Leaving Ukraine to play live again was not an easy decision. After two years of being stranded at home due to Covid, the band were excited to take their new material on tour when restrictions eased. But now the anxiety of leaving friends and family behind weighs heavy. “The fact that Putin’s troops are killing Ukrainians is our daily pain,” says Halanevych. “We are not in Ukraine, but mentally and emotionally we are constantly there.”

Halanevych recalls the confusion of the first days of the invasion. “We all woke up early on February 24th because we had to go to a concert in the city of Khmelnytskyi. Driving to the station in the morning, I saw flashes in the dark sky. The thought came to mind that it could be a war; they had been talking about this for several months. I stopped and started looking at news sites and Facebook, but it was the very beginning and no one had written anything yet.
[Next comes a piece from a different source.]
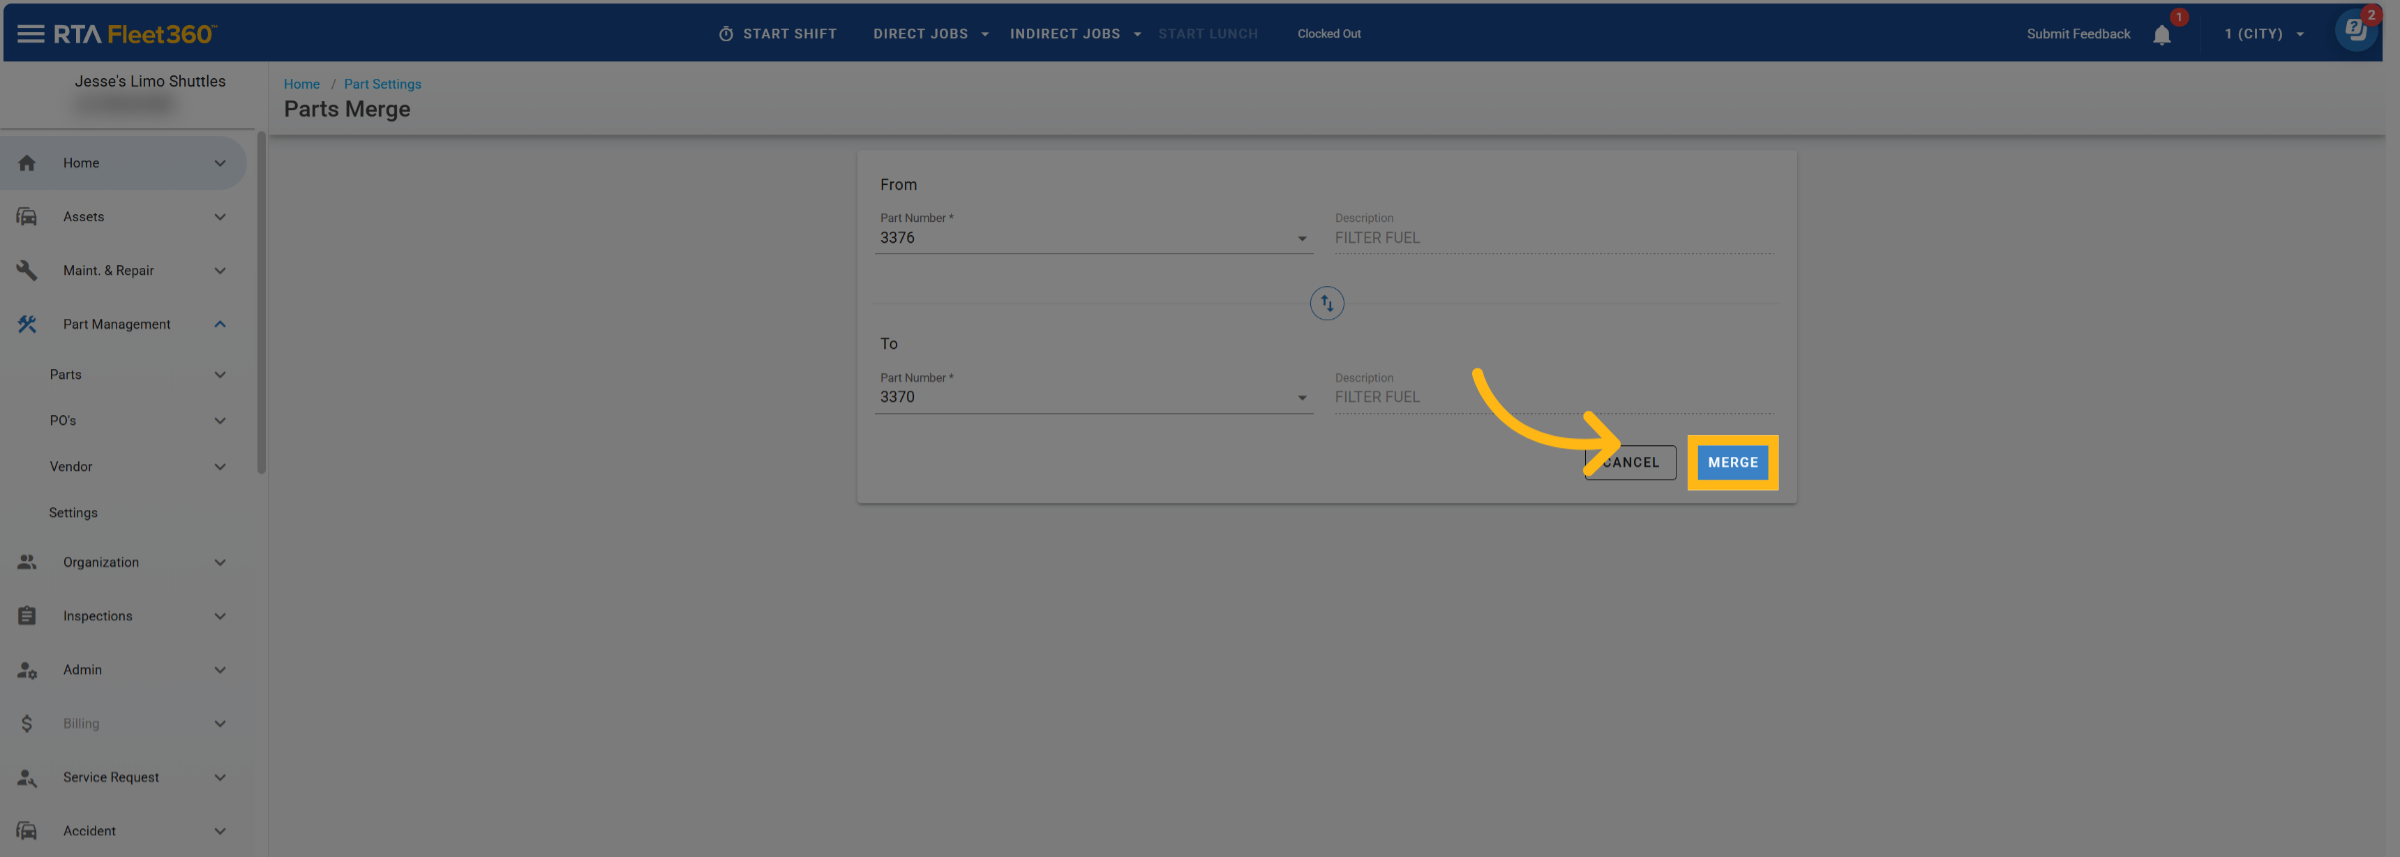2400x857 pixels.
Task: Click the Inspections clipboard icon
Action: click(27, 616)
My heart began to pound and burst out of my chest. I asked in our group chat if anyone else could see flashes over Kyiv. No one else saw, but they had heard them. It became clear that the concert had to be cancelled that day.”
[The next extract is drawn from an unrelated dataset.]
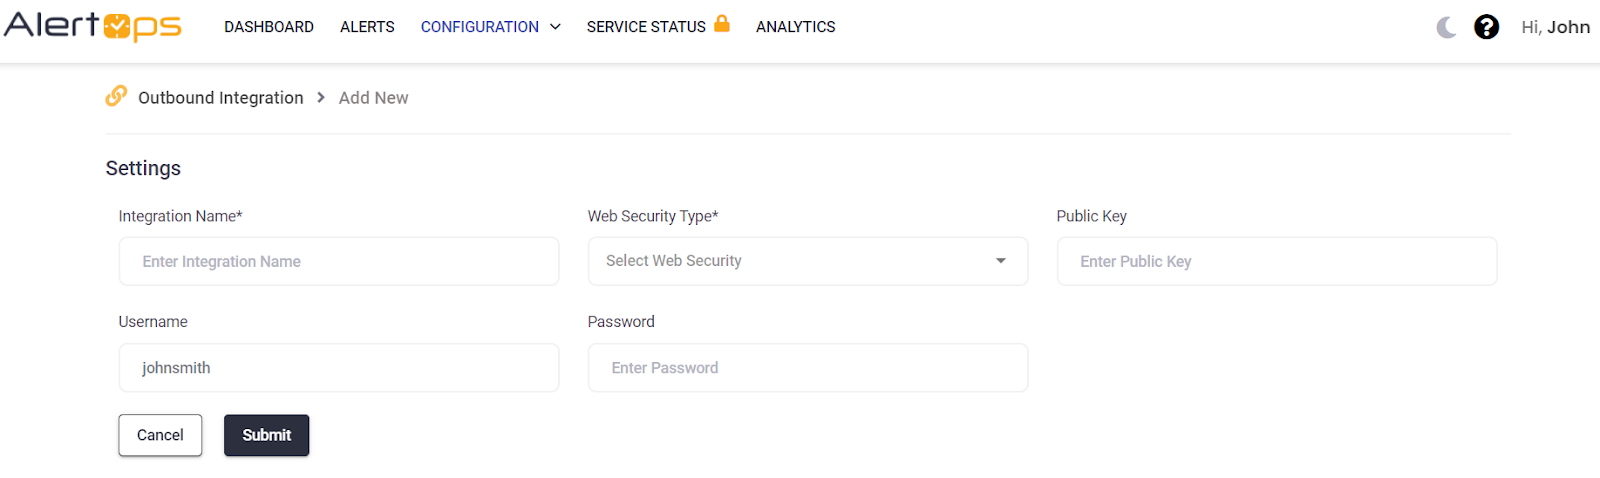Click the AlertOps logo

[x=92, y=26]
In the first weeks after the invasion, says Halanevych, all civilians felt numb. “There was no understanding how long it would last, what you should do, how to be with your family.” As a result, everything cultural disappeared for a time. But after a few months, “people started listening to music, watching movies or reading fiction again. Later there were concerts in bomb shelters. For some people, only art helped them to stay conscious and not fall into a depression.”

For Halanevych, taking DakhaBrakha’s art to the world at this time is a radical and hopeful act. “Thousands of people come to our concerts around the world and thank us for these experiences and emotions,” he says. “So our music is valuable and necessary.” Don’t expect to find any overt politics in the band’s lyrics though: “DakhaBrakha hardly ever writes lyrics for our songs. Most of them were written by our ancestors many years ago.” Rather it’s the simple act of showing Ukrainian culture to the world that means, “every one of our concerts abroad can be regarded as a political act in itself.”

Not only that, “but we can talk about important things from the stage, or just share our viewpoints. We can express our opinion in an interview or choose a certain strategy of behaviour,” says Halanevych.

Typically, a DhakhaBrakha performance is characterised by its raw energy. The quartet are renowned for their febrile live sets that veer wildly between “moody and atmospheric” and “exuberant and percussive” inviting their audiences to revel in their chaotic mix of sounds. On their current tour, however, that chaos and exuberance has been tempered to reflect the severity of the war in Ukraine, with all the proceeds raised from live shows going directly to funding the Ukrainian army.

“Our program has undergone changes,” says Halanevych. “It is difficult for us now to play entertaining and cheerful compositions. In fact, there are tracks dedicated to those who died because of Russian aggression and to people who defend our freedom. We have started using video art, presenting reflections and a visual reinterpretation of the theme of war.”

Their live performances may have taken on a more sombre tone and more overt political messaging, but if recent shows are anything to go by, the ‘ethno-chaos’ that drives the band’s onstage presence is still very much intact. First and foremost the quartet are still delighted to be playing in front of such large audiences.

“When we started in our small theatre with 50 seats, we couldn’t even begin to think that we would have big tours around the world and be able to carry our culture somewhere beyond Kyiv. But the level of ambition grew in proportion to the number of tours.” You can bet that by the end of the year hundreds of thousands more people will know the name of DakhaBrakha and their quest to elevate Ukrainian culture.